# Records provided
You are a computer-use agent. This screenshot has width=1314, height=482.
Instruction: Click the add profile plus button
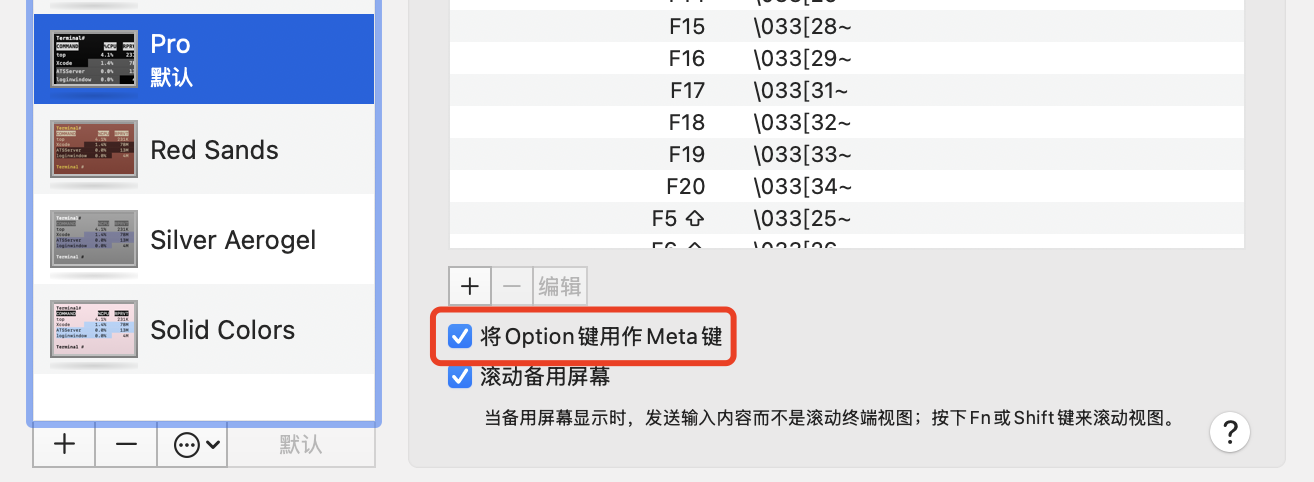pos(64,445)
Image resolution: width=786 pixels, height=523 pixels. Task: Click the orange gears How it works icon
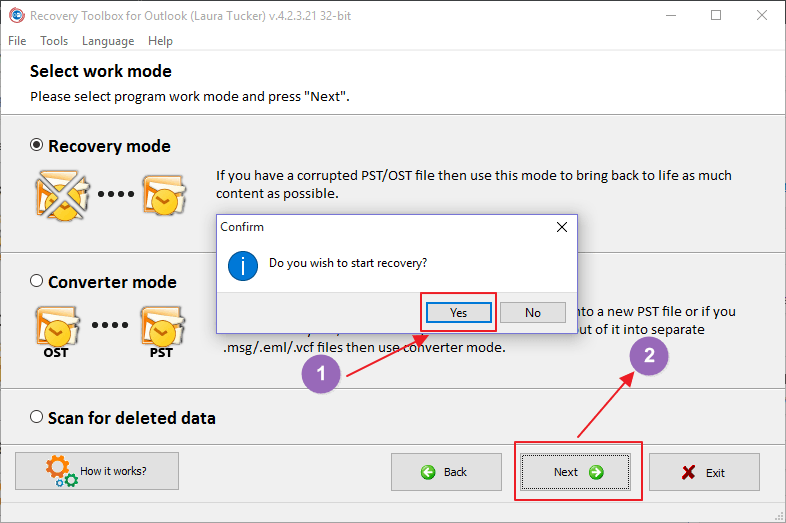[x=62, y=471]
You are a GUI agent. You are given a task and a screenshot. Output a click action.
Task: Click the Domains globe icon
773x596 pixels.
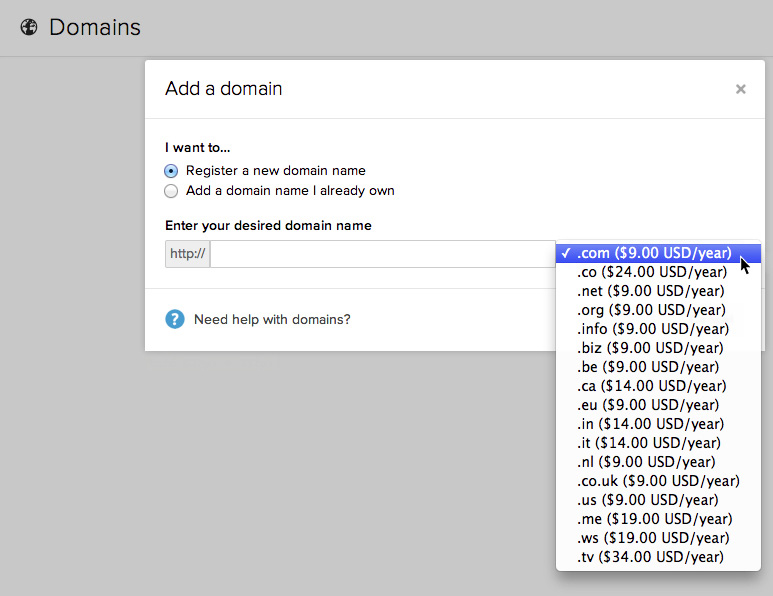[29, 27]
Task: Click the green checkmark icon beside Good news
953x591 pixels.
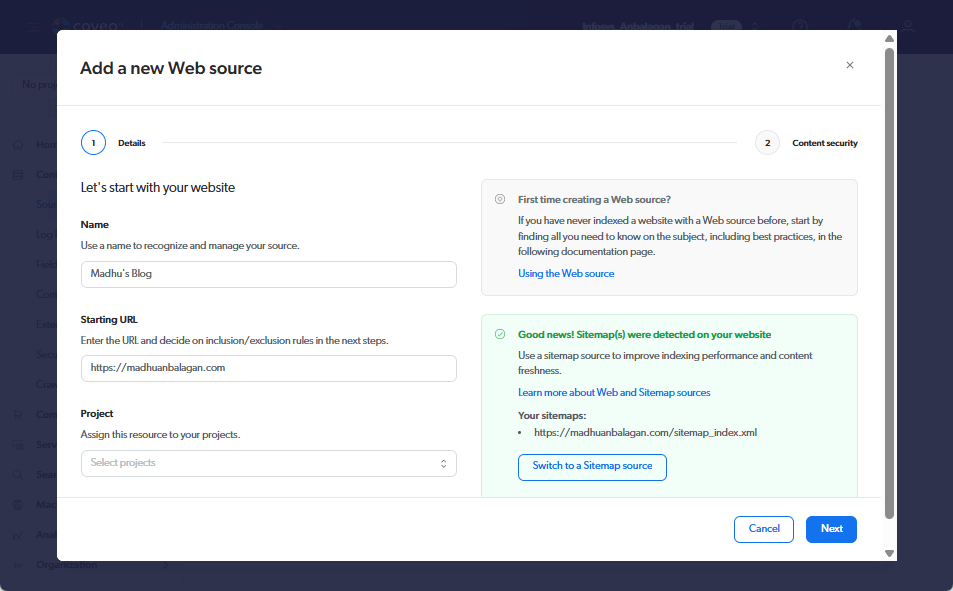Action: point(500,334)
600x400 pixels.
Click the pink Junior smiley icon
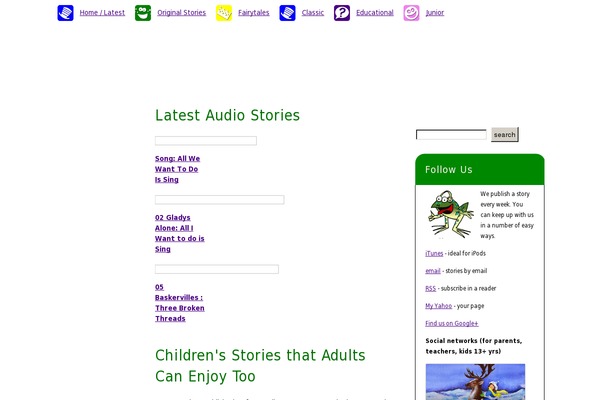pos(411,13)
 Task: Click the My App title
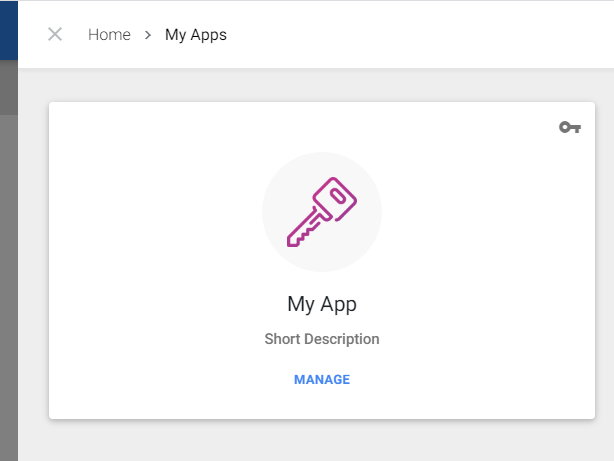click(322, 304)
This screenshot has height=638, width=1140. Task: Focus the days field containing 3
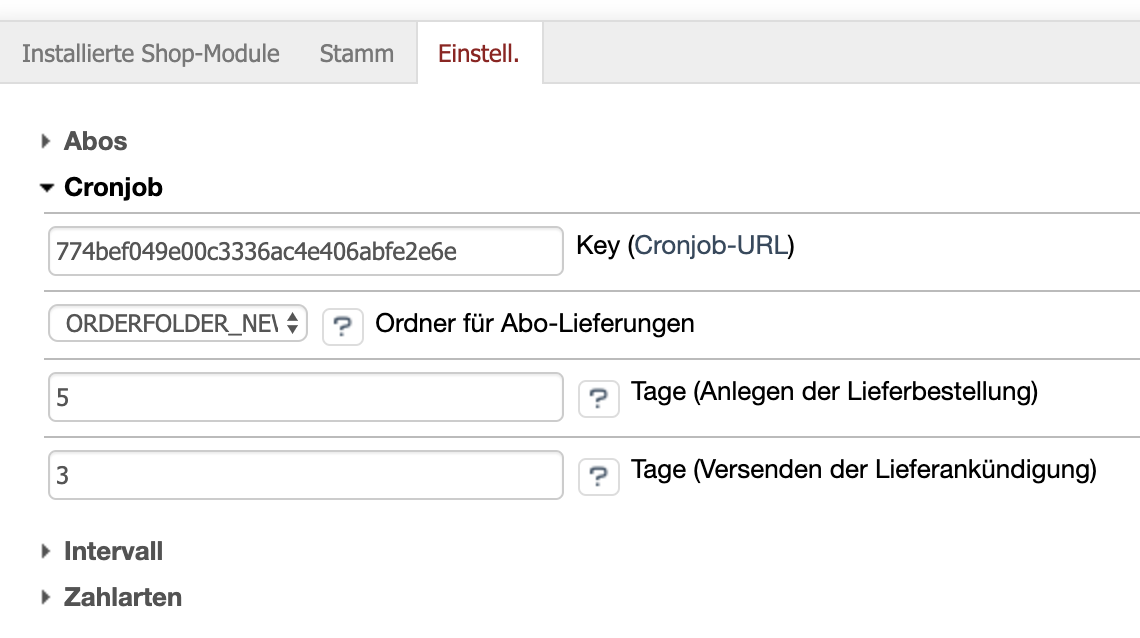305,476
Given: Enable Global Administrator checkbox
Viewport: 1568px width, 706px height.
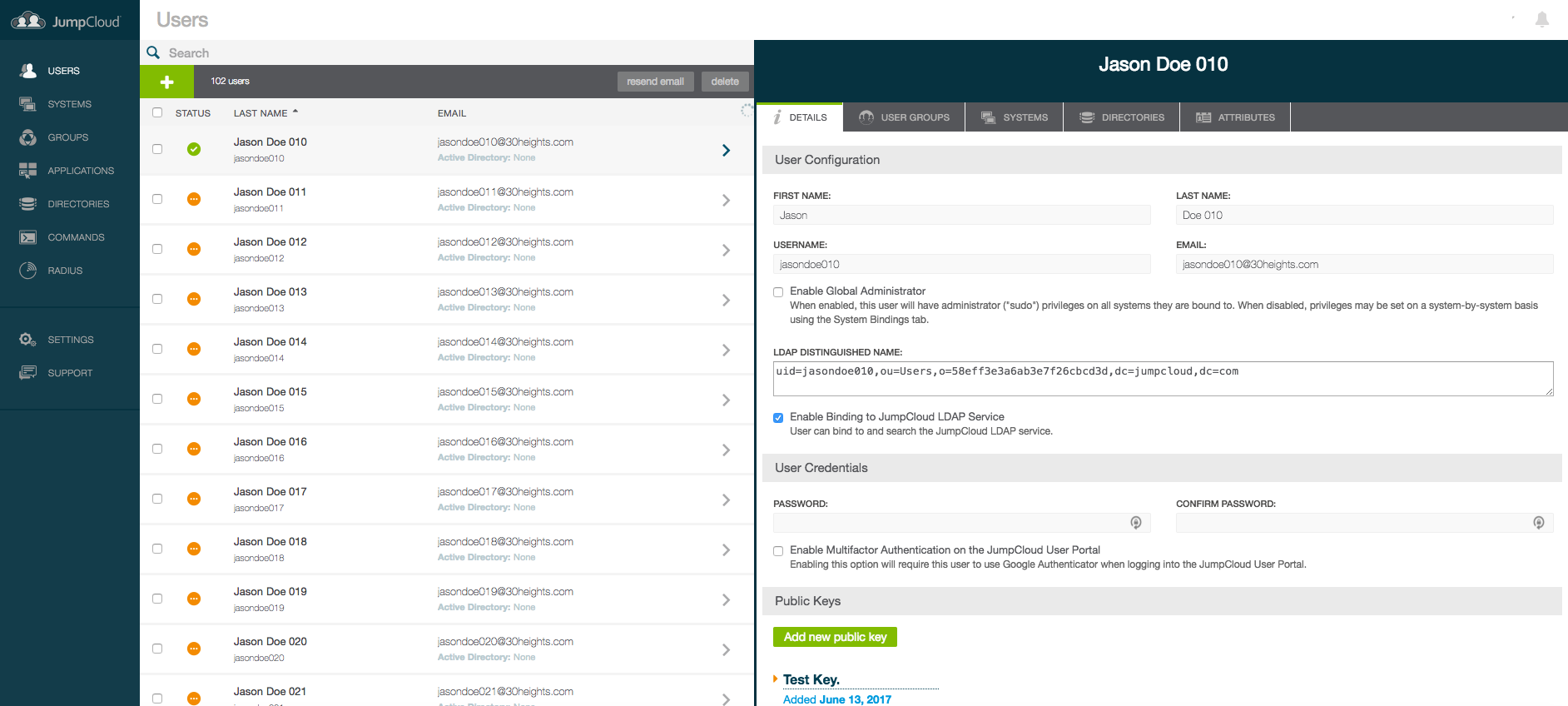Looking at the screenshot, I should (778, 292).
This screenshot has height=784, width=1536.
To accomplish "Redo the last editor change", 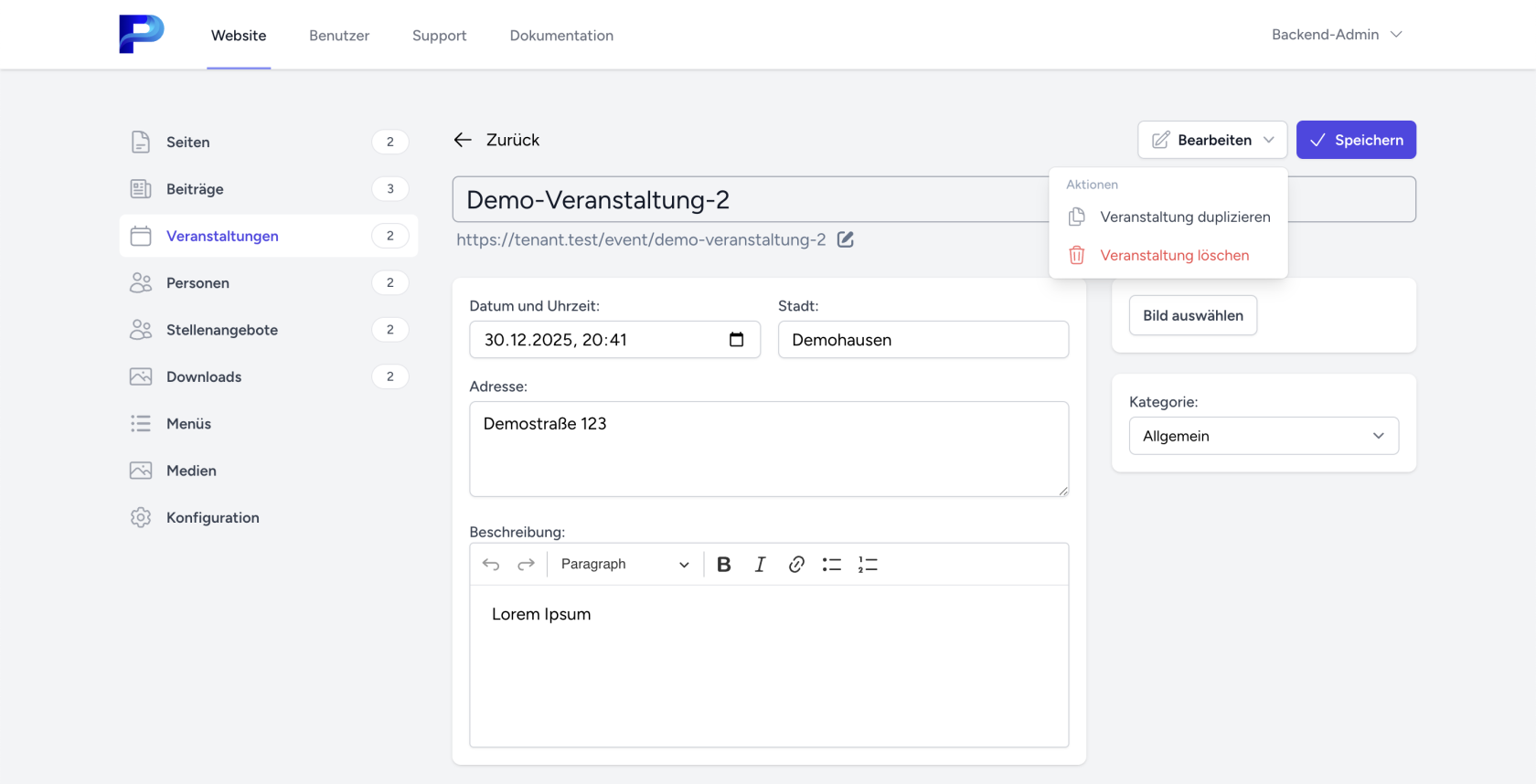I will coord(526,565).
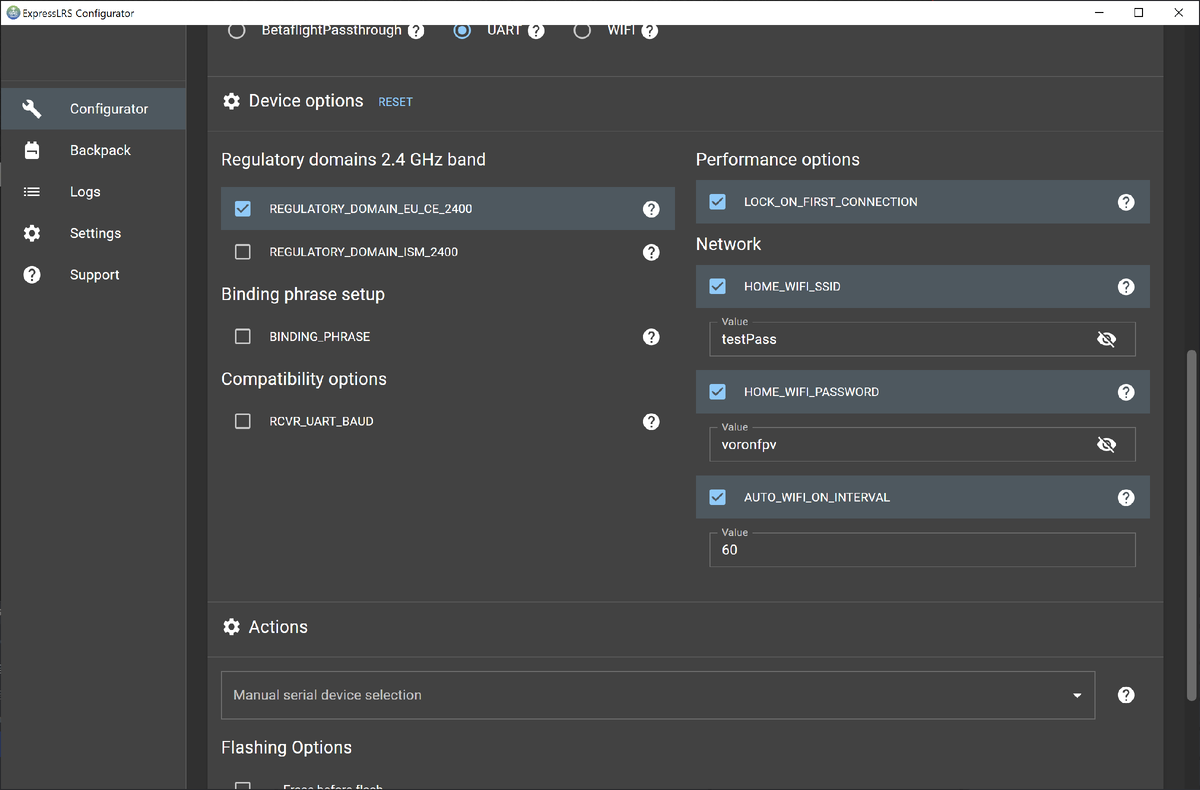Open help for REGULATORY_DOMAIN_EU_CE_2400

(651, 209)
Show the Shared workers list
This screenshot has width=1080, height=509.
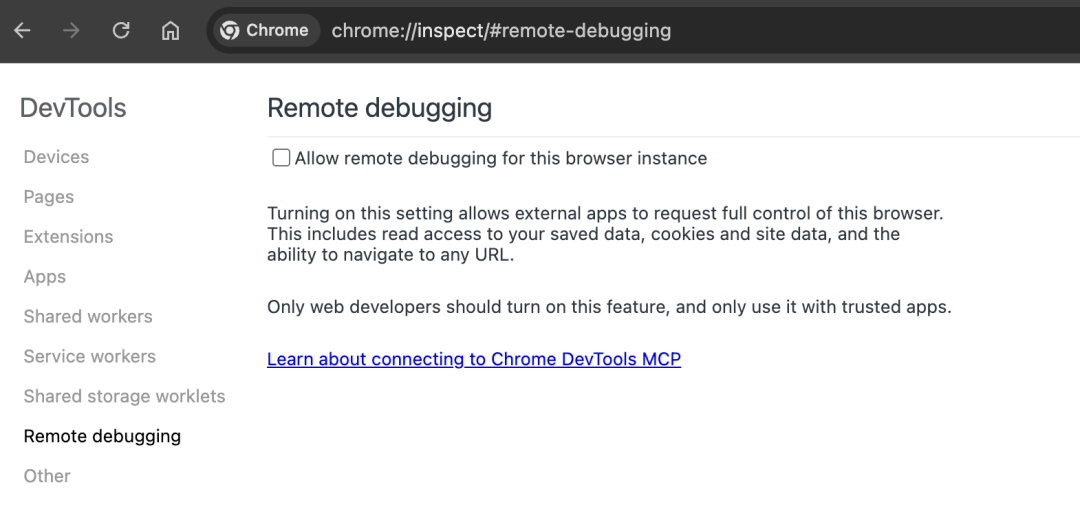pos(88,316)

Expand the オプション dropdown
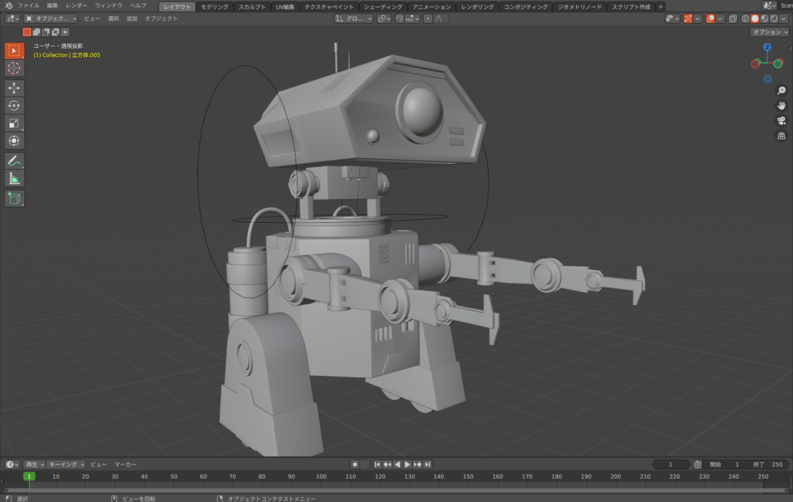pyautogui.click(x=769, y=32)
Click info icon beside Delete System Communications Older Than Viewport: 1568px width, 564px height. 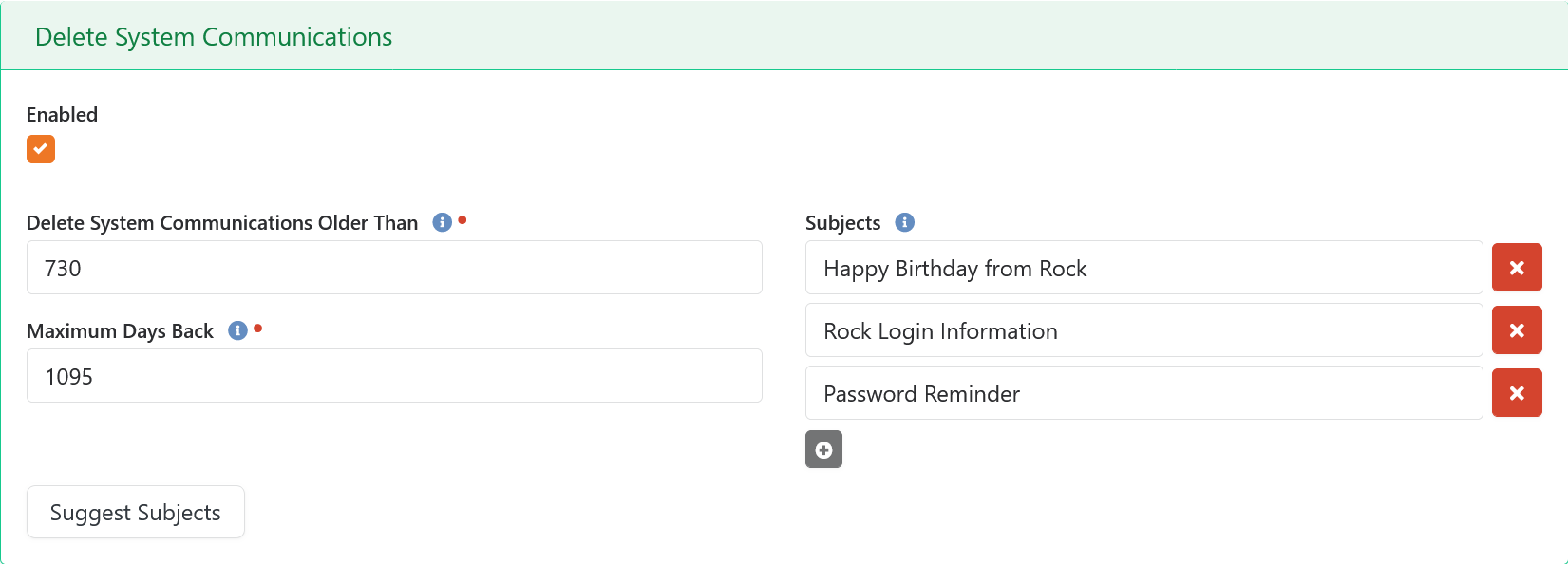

# Problem requirements
Leaving every picture aside, reproduce exactly the lines above from the one with "Image resolution: width=786" up to and including the one with "This screenshot has height=784, width=1536.", and no others.

# Exercise solution
Image resolution: width=786 pixels, height=523 pixels. Task: Click the orange gears How it works icon
[x=62, y=471]
You are a GUI agent. You are given a task and a screenshot. Output a click action.
Task: Click the Domains globe icon
773x596 pixels.
[29, 27]
Task: Click the green checkmark icon beside Good news
953x591 pixels.
Action: point(500,334)
600x400 pixels.
Click the pink Junior smiley icon
pos(411,13)
 Task: Click the My App title
click(322, 304)
This screenshot has height=638, width=1140. Task: Focus the days field containing 3
305,476
Given: Enable Global Administrator checkbox
Viewport: 1568px width, 706px height.
Looking at the screenshot, I should (778, 292).
This screenshot has height=784, width=1536.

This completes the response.